P5 (Class 4): We traversed the ridge to the next vertical rise in the prow. I wanted to head up an obvious corner to the left. As we soaked in the sun and had a delicious GoMacro Ancient Bar my partner found a photo of the final pitches. The route went improbably to the right, traversing out onto the cold North-east facing aspect of the prow. We ended the traverse early at slung horn which as it turned out was going to be useful on the descent.
P6 (M5): From the horn I traversed out to the base of pitch 6. There are a few cracks to pick from as the wall drops away beneath your feet into a massive overhang. Snow filled the cracks which were 3″ wide making for some exciting torquing. I stopped at ledge 50 feet up the vertical face having used up my light rack and with hands now frozen solid. This face was freezing cold after having delayered for the warm sunny faces of the earlier pitches.
P7 (M5): You are in a pretty amazing position now with hundreds of feed below you. Off the ledge, an off width right facing corner ends in a roof. A crack runs under the roof and connects with a splitter crack to the right. Transitioning the cracks though I found to be the crux of the route as you execute some hard moves right with gear below your feet. The second crack achieved, upwards progress was hard but enjoyable with some good torques and hooks. Near the top, with the sun visible 20 feet above were some massive mushrooms. I attempted to chimney them when all of a sudden something very heavy was pressing down on my back. I had one tool in what I hoped was a great hook. I slowly slid to the left, and whoompf. The snow mushroom that was 5 by 20 feet slid off my back and shot into space. Breath. As I watched hundreds of pounds of snow flying down into the Dragons Tail couloir my feet gave away as the second snow mushroom decided to dive after its friend. I was now hanging off one tool, feet dangling, repeating to myself I was not going to die while wondering why I think this is fun.
As I regained my composure I realized the fall of the snow mushrooms had presented some brilliant cracks up the overhanging face in front of me. I plugged in a cam, and then another two for good measure, and pulled through the final 10 feet to the ridge.
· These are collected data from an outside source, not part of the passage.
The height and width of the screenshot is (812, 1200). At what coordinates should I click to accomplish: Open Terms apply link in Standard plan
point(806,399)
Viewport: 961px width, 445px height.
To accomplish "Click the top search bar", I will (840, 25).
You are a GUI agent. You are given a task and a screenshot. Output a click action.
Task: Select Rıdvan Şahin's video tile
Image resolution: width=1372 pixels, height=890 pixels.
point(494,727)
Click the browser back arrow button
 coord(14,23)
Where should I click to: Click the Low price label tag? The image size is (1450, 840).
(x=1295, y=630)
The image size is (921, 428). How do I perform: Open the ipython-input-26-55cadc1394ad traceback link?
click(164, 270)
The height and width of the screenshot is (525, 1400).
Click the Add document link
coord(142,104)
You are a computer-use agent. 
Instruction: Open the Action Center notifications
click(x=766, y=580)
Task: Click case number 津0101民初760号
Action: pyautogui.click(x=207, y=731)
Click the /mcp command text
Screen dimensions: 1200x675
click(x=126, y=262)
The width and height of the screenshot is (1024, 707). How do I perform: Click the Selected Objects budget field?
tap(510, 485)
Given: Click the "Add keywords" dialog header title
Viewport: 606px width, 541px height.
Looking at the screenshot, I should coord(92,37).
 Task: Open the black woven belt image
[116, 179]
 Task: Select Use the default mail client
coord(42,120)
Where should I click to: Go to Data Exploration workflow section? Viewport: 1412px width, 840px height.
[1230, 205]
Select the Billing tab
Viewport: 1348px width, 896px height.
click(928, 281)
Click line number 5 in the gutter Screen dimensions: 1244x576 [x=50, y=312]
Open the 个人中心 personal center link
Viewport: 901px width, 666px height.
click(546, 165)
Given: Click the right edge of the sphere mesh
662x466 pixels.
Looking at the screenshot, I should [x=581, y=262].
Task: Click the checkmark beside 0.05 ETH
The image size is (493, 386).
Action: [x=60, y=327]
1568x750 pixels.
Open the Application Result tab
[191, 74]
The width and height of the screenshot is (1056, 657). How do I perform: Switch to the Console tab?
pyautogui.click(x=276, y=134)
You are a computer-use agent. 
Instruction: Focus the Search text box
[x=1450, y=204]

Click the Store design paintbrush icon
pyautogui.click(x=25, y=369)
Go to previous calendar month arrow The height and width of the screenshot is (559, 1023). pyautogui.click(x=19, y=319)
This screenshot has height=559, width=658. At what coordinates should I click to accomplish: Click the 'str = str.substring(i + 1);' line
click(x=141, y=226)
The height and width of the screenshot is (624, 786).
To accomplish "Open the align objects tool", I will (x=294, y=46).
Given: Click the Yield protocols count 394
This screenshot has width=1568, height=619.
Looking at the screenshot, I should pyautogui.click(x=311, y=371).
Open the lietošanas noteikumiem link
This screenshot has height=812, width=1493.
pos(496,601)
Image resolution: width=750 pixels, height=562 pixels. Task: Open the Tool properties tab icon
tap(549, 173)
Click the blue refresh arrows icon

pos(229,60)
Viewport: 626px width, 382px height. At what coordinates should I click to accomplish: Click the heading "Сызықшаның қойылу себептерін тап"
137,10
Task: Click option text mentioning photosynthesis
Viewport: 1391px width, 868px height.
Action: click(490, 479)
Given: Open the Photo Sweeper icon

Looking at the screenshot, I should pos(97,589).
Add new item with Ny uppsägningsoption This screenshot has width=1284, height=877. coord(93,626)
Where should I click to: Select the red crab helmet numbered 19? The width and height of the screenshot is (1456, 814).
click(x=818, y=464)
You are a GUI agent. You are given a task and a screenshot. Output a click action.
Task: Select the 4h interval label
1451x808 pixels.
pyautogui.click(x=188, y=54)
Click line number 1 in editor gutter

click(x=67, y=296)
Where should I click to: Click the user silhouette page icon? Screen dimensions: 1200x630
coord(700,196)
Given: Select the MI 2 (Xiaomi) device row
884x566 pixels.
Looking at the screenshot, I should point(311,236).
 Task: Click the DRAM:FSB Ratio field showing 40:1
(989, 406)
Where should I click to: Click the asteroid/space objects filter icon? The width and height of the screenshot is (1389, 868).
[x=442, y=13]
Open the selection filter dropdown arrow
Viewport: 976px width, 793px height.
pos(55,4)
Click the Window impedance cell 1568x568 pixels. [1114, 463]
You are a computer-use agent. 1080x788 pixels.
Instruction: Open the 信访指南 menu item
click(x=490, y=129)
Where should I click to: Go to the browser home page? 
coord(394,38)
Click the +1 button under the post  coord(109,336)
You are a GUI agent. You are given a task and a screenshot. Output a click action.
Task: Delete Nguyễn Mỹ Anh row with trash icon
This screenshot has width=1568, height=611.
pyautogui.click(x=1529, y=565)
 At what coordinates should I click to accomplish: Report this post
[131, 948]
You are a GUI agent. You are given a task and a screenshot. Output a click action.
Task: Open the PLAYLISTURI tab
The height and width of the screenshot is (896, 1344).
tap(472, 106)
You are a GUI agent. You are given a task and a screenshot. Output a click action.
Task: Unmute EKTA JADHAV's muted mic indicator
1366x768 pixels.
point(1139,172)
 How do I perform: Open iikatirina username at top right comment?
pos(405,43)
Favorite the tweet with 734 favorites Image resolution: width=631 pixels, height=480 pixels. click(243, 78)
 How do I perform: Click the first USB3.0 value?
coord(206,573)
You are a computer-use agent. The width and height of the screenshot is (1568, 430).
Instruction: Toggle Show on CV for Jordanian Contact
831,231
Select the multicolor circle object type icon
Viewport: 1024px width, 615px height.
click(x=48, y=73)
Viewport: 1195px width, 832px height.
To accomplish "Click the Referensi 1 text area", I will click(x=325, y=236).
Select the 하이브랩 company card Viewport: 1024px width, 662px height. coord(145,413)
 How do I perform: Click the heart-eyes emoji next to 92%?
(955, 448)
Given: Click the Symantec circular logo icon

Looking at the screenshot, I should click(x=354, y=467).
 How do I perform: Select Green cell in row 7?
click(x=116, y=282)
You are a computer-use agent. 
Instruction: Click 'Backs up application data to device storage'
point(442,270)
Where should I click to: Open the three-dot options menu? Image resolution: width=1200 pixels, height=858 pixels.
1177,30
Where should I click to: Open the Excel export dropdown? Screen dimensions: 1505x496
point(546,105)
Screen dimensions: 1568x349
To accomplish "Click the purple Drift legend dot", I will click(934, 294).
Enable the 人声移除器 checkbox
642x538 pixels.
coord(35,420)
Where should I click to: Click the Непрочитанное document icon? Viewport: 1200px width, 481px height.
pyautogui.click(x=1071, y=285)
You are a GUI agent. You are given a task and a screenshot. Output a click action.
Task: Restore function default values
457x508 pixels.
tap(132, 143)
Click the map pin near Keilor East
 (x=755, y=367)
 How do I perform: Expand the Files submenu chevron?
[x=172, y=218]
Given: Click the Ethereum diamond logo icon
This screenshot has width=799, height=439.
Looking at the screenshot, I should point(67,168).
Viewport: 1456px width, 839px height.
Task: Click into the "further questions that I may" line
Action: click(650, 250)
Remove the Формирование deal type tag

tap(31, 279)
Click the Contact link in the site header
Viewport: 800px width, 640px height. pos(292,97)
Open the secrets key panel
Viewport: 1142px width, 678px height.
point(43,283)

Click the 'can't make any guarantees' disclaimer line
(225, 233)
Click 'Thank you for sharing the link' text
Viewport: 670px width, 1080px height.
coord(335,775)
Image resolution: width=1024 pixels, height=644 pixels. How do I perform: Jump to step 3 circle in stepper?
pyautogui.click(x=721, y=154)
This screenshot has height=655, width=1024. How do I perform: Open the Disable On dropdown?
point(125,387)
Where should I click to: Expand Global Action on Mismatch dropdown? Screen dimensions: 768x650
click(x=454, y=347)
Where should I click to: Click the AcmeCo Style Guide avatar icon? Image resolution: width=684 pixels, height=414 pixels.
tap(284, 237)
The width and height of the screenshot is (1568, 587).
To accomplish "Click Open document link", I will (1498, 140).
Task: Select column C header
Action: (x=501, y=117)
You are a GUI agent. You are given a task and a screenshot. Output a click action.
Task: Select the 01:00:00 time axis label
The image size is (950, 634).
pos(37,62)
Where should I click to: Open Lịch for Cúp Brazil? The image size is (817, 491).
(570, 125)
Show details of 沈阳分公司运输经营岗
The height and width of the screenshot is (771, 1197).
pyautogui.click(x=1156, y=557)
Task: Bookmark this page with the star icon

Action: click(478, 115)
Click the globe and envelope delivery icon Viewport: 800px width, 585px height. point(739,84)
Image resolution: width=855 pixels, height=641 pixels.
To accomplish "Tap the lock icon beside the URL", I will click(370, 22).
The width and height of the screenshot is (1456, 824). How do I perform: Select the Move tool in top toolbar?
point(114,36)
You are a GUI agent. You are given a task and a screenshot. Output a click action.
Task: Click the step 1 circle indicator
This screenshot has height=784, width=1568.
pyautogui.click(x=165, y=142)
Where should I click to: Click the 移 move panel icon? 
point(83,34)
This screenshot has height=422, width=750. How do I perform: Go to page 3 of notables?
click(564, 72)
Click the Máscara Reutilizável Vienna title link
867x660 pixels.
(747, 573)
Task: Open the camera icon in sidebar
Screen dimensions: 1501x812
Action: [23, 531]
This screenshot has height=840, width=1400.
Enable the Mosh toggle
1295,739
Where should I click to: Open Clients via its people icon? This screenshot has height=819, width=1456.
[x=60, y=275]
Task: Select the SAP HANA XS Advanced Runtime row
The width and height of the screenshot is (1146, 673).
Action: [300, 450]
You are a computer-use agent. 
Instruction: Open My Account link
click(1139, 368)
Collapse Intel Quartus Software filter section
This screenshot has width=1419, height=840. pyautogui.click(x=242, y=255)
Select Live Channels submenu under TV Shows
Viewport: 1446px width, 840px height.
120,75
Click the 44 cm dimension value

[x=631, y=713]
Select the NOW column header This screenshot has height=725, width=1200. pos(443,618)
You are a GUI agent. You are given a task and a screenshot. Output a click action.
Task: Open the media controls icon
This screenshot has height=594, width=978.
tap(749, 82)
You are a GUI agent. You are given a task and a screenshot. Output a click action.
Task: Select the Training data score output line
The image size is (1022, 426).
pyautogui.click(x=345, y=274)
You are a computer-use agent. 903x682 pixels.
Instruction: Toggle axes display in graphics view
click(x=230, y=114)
There was a giant slung block and sunshine and the top of a great route!
DESCENT: I was convinced the route was a walk off and we could summit. My partner who was now fully aware my route research had been limited to the advice of my alpine crusher friend’s “head straight up the middle” words of wisdom, decided it was time to takeover. My original thought to top out Tabletop mountain looked heinous, a mile of snow covered ridge beyond where the line topped out. Descent options varied from rappel the route, rappel the giant overhang and “drop” the last 20 feet into the Dragons Tail couloir, or rap into Dead Elk. Descend by rapping into Dead Elk.
From the route top out locate the fixed anchors and aim for the ledge you belayed from at the top of pitch four. Scramble down an obvious ramp, heading over the ridge to the West to a fixed nut and hex anchor. This second rappel drops you off on a snowfield. Either downclimb the snowfield or sling a horn and rappel to the final anchor at the end of the snowfield. On climber’s left is a ledge covered by an overhang. This final rappel will get you into the Deal Elk couloir proper and an easy walk back down to your stuff and out to the car. Rappels are double rope length.